=== TO-DO LIST ===
a - Name each assumption that the AI incident tabletop kit page says a typical incident response runbook makes and that breaks for AI agent incidents.
b - Proceed with the AI incident tabletop kit page from the point where it stops, keeping its tone and structure.
[start SELECTED EXTRACT]
AI Incident Tabletop Kit: 3 Scenarios Your Team Can Run This Quarter

Answer box

Most enterprise incident response runbooks were written for human attackers and bounded-system breaches. They do not cover the case where the AI agent is the actor. The result: when a real AI incident lands, the security team improvises — and improvisation under pressure is where mistakes get made and audit evidence gets lost. The cure is a tabletop exercise. We packaged three ready-to-run AI incident scenarios — kill-switch failure, MCP supply-chain poisoning, and memory-poisoning persistence — into a downloadable kit with facilitator injection cards, scoring rubric, and after-action report templates. Ninety minutes per scenario. Run it this quarter, before the real incident arrives.

Why your existing IR runbook doesn't cover this

Walk through your incident response runbook with one question in mind: does it say anything about what to do when the actor is an AI agent, not a human?

In our experience across customer engagements, the answer is no in roughly 90% of cases. The runbook assumes you can identify the attacker, contain the actor, and bound the blast radius. For AI agent incidents, all three assumptions break:

The "actor" might be an agent with valid credentials behaving in a way nobody authorized. Identifying the attacker means identifying the prompt, the tool, the memory entry, or the upstream document that caused the agent to do what it did.
"Containing" the actor means stopping in-flight tool calls, revoking tokens issued to the agent across multiple systems, and ensuring watchdogs don't auto-respawn it. None of those are in the typical IR playbook.
"Bounding blast radius" assumes the agent acted once. Agents acting at machine speed may have triggered cascading actions across multiple systems before the incident is detected.

The first AI agent incident a security team faces is not the time to discover these gaps. A tabletop exercise discovers them on a Tuesday afternoon, in a conference room, with no real damage.

The three scenarios in the kit

We built three scenarios that together cover the most common AI incident patterns. Each can be run in 90 minutes with 6-10 participants. The kit contains a facilitator's guide, participant briefing materials, injection cards (events that the facilitator drops during the exercise), and a scoring rubric.

Scenario 1 — The 9-Second Database Delete

A coding agent with elevated permissions, used legitimately for routine maintenance, suddenly issues a series of valid DROP TABLE statements against the production data warehouse. The first table goes in nine seconds. Three more are queued.

The exercise probes: Who gets paged? Who is authorized to execute the kill switch? Does your kill switch stop the queued drops or only future actions? Can you reconstruct what happened from logs? What is the customer communication?

This is the scenario inspired by the ServiceNow RSAC 2026 keynote demo. Most teams discover within 15 minutes of running it that their "kill switch" requires a config-file edit, redeploy, and IDE restart per developer. That's not a kill switch.

Scenario 2 — The Poisoned MCP Server

A widely-used internal MCP server is updated by its maintainer overnight. The next morning, every agent connecting to it begins exfiltrating snippets of source code in the responses they send back to a downstream synthesizer agent, which writes them into an outbound customer-facing report.

The exercise probes: How quickly is the supply-chain compromise detected? Which agents have already pulled from the poisoned server? Which customers received the leaked content? What is the regulator notification timeline if the synthesizer agent is part of a high-risk system under the EU AI Act?
[end SELECTED EXTRACT]
[start DATA EXTRACT]
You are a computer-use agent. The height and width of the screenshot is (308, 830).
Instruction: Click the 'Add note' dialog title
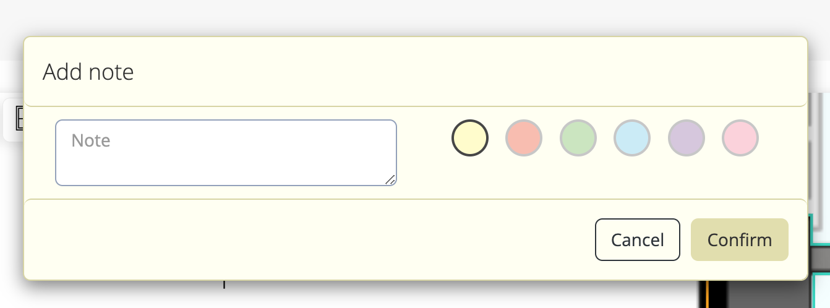pos(88,72)
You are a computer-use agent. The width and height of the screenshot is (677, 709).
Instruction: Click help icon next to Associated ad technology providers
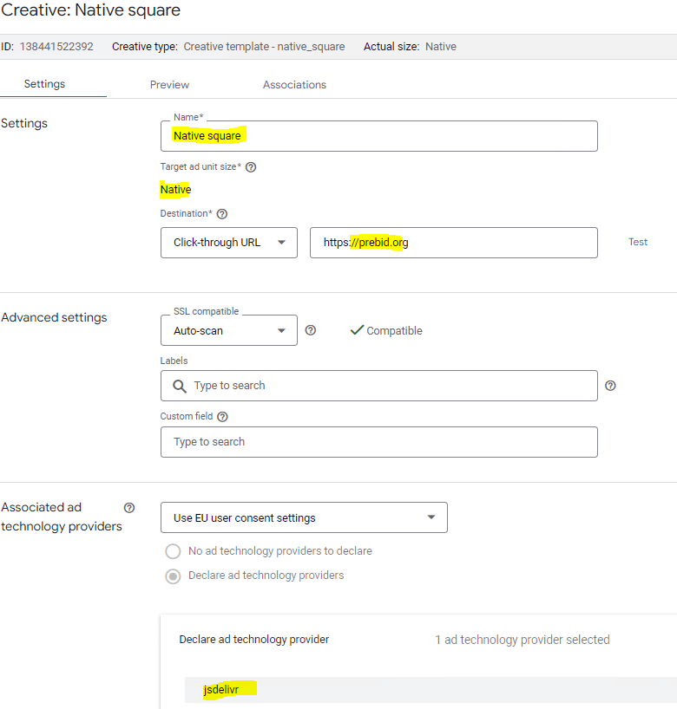(x=129, y=508)
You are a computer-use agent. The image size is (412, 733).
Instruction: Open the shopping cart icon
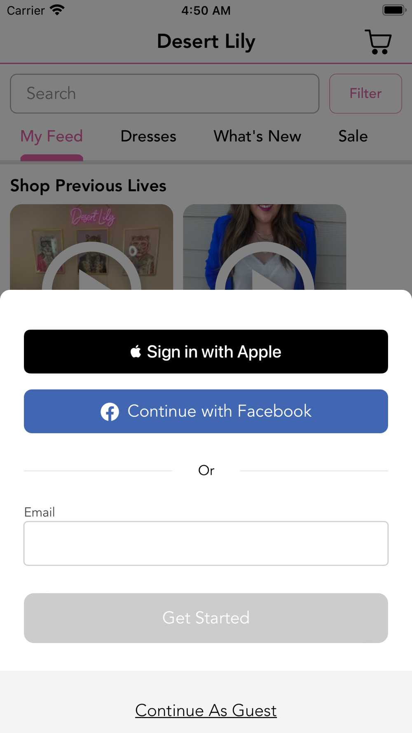(378, 42)
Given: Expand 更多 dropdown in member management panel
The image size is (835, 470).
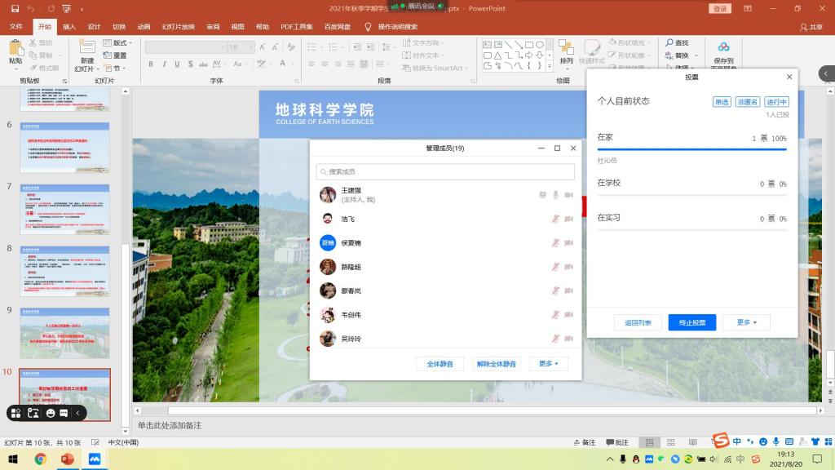Looking at the screenshot, I should point(548,364).
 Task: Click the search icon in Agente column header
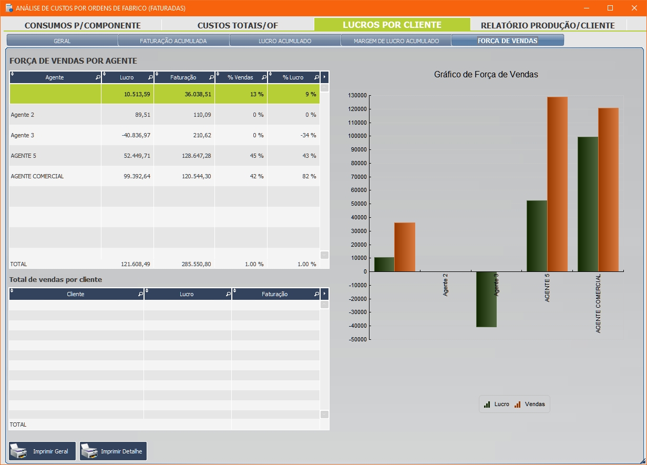pyautogui.click(x=98, y=77)
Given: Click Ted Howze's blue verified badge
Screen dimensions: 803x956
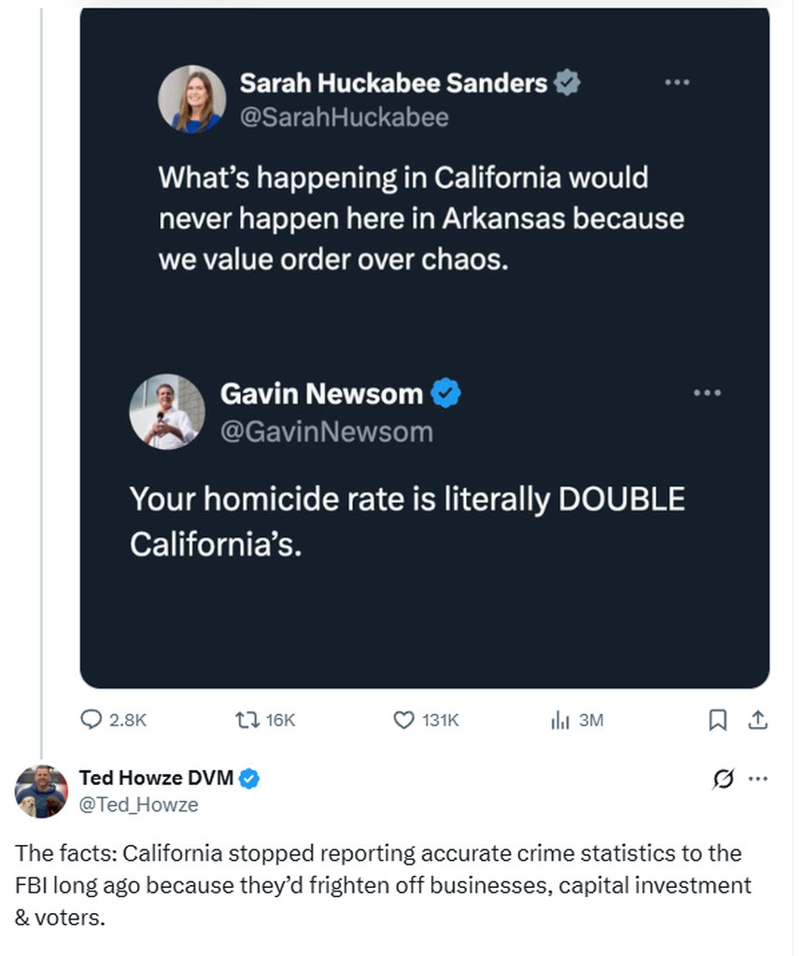Looking at the screenshot, I should [x=250, y=778].
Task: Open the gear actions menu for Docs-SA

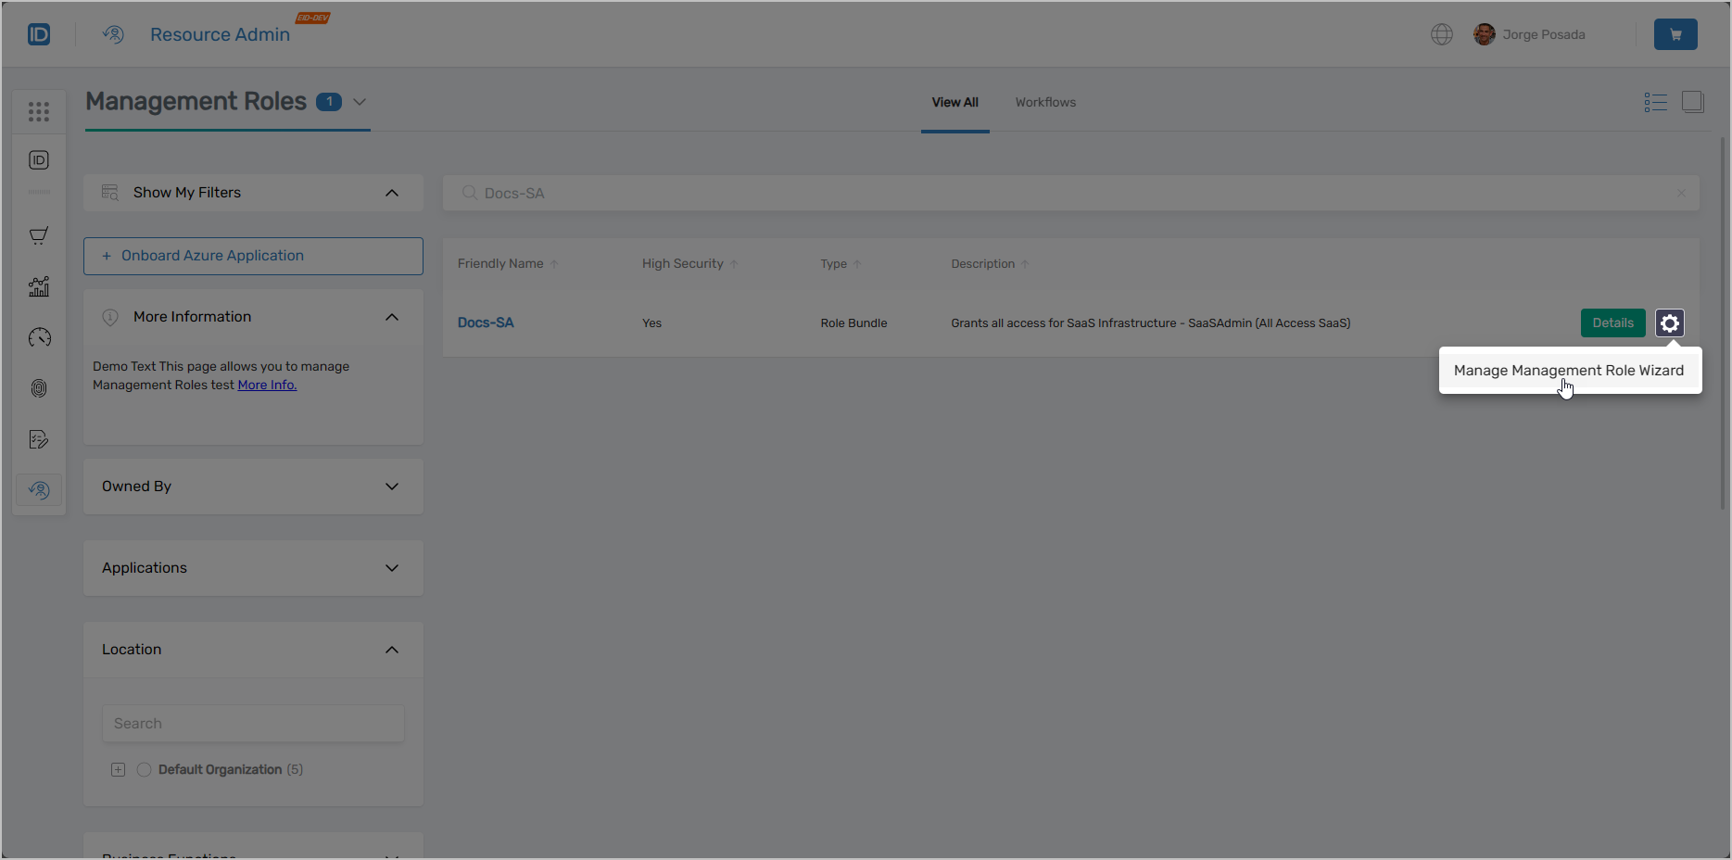Action: (x=1669, y=323)
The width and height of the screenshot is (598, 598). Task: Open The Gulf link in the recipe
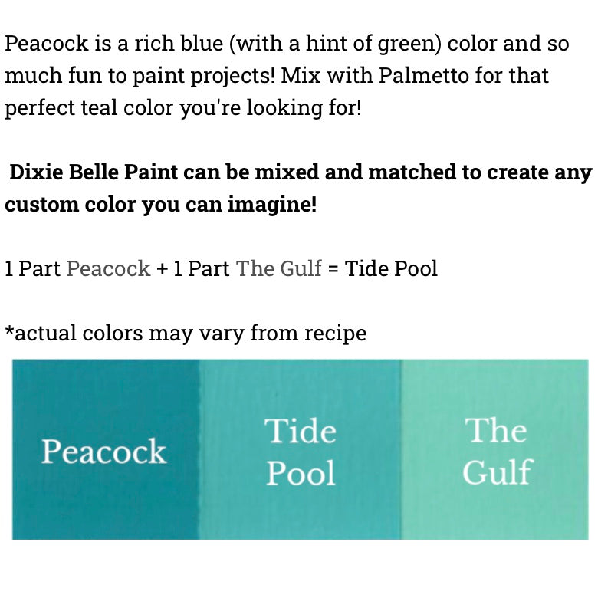279,268
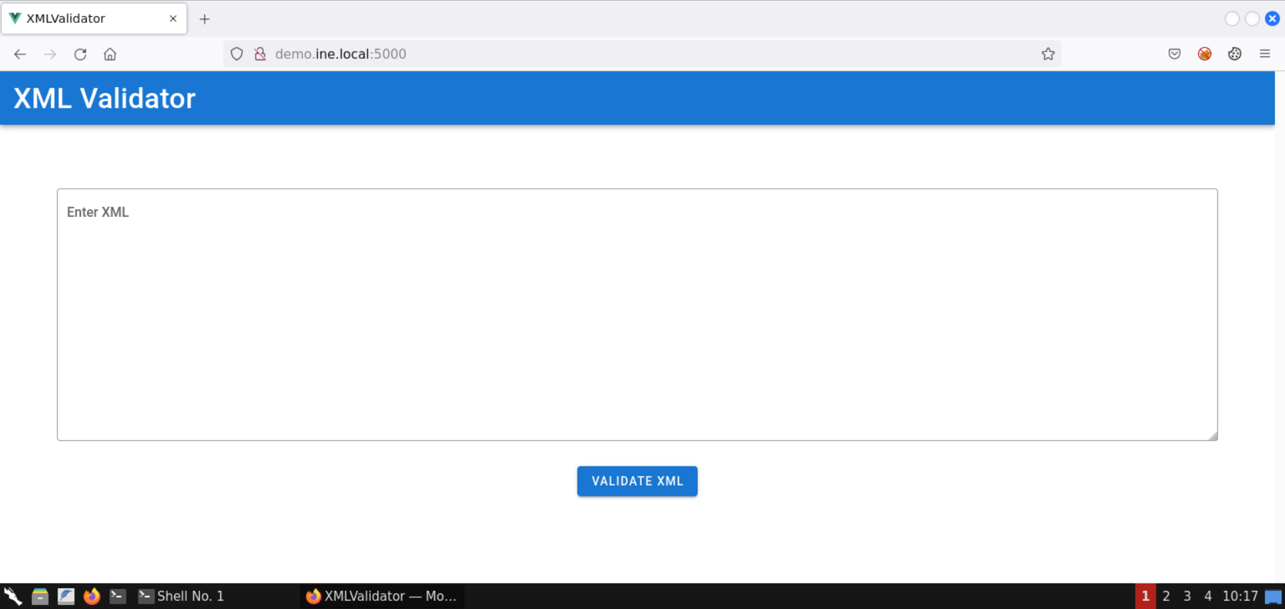
Task: Click the Validate XML button
Action: click(637, 481)
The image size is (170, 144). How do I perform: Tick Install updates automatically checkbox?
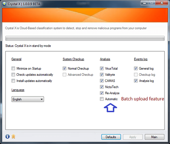[x=13, y=81]
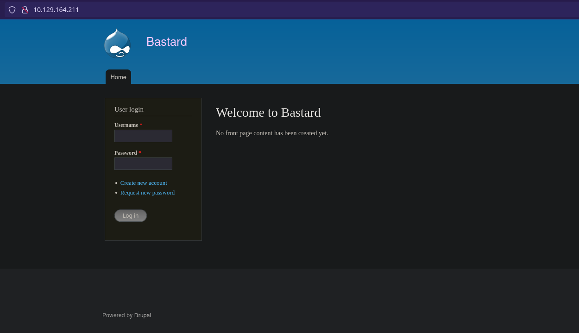Click the Welcome to Bastard heading
The image size is (579, 333).
click(268, 113)
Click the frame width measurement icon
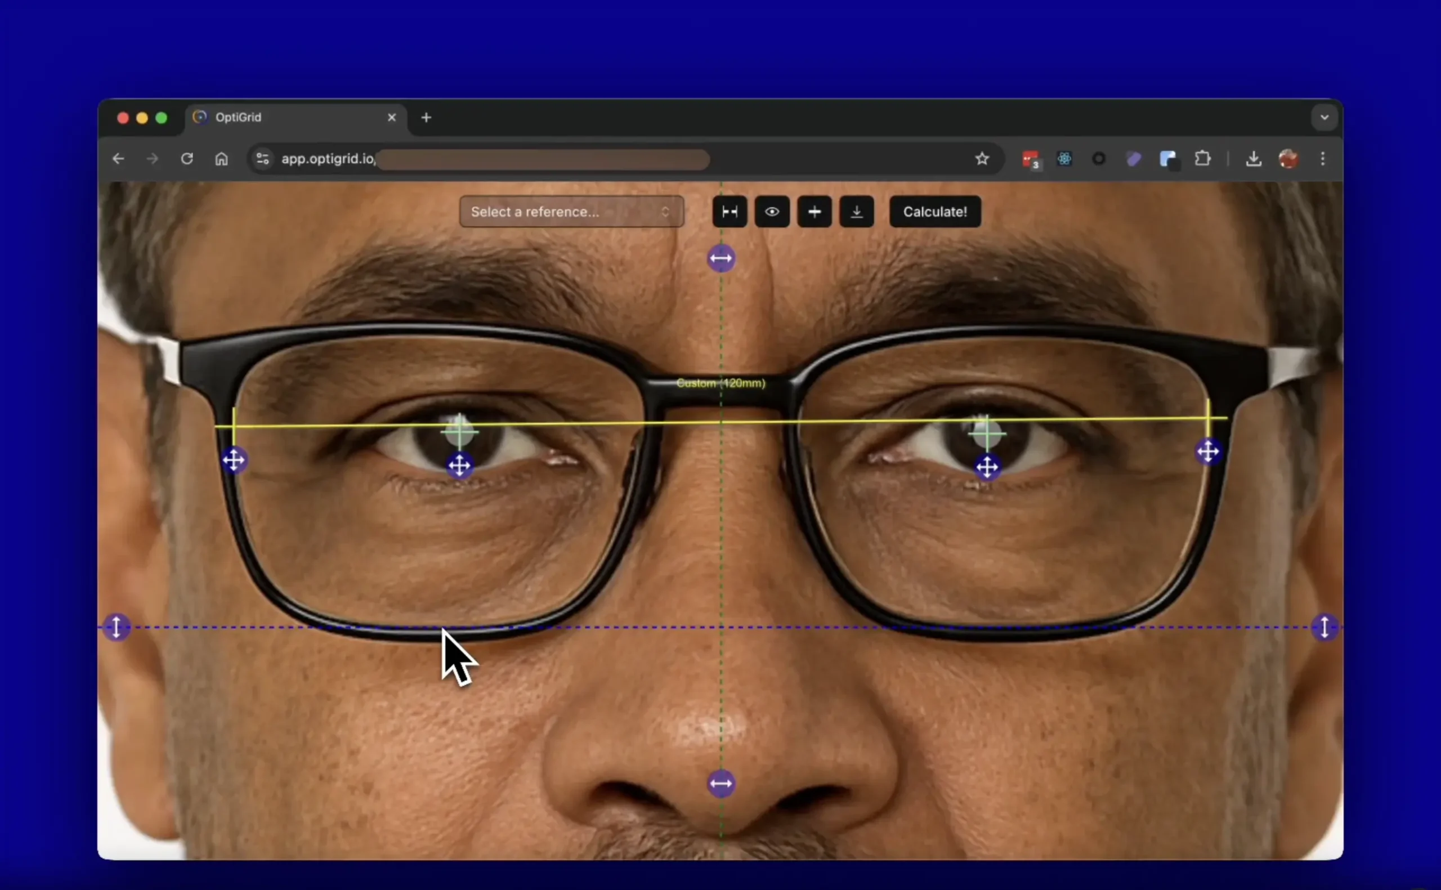 tap(730, 212)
[end DATA EXTRACT]
=== THE ANSWERS ===
a -
- You can identify the attacker.
- You can contain the actor.
- You can bound the blast radius.

b -
This is the OWASP ASI04 (Agentic Supply Chain Compromise) scenario. It's the test of whether your AI Bill of Materials (AIBOM) and tool allowlisting are real or aspirational.

Scenario 3 — The Memory Poisoning Persistence

An agent's long-term memory store is poisoned by a malicious user who briefly held a partner-organization account. The malicious entries assert "this user account is pre-authorized for unlimited refunds." The user is rotated out; the memory entry persists. Two weeks later, a customer-success agent processes a refund request and finds the "pre-authorization" in its context.

The exercise probes: How do you find every memory entry written by the rotated account? What is your audit trail for memory writes? Can you disable the agent's memory ingestion temporarily without disabling the agent? What is the financial exposure?

This is the OWASP ASI06 (Memory & Context Poisoning) scenario. It tests whether your agents have provenance-signed memory or unsigned memory — and most don't have the former.

How to run the exercise

Each scenario runs in 90 minutes:

Minutes	Activity
0-10	Facilitator briefs participants on the scenario starting state
10-60	Live exercise — facilitator drops injection cards every 5-10 minutes; participants react and document decisions
60-75	Gap discussion — what didn't work?
75-90	After-action report draft (template in the kit)

The kit includes one full set of facilitator notes per scenario, scripted injection cards (e.g., "Inject at T+0:30: customer support team starts receiving complaints"), participant role cards (incident commander, legal, compliance, communications, engineering), and a scoring rubric for the after-action.

What you'll find when you run it

Three predictable findings, based on the kit's beta runs:

Your kill switch is slower than you think. The exercise reveals mean-time-to-kill metrics that are 5-10× longer than the team estimated beforehand.
Your provenance logs are incomplete. The exercise reveals that critical context (which prompt triggered the action, which user originally authorized the agent's session, what tool descriptors were active) is not in the audit trail.
Your communication tree breaks. Page lists are stale. Legal and communications are looped in too late. Customer notifications are drafted under time pressure.

None of those are failures. They are exactly what the tabletop is for: surfacing the gaps before the real incident does. Each finding maps to a specific control improvement.

Download the kit

Download the AI Incident Tabletop Kit (free) — 4-field form, 35-page PDF, three full scenarios with facilitator materials.

FAQ

How long does each scenario take?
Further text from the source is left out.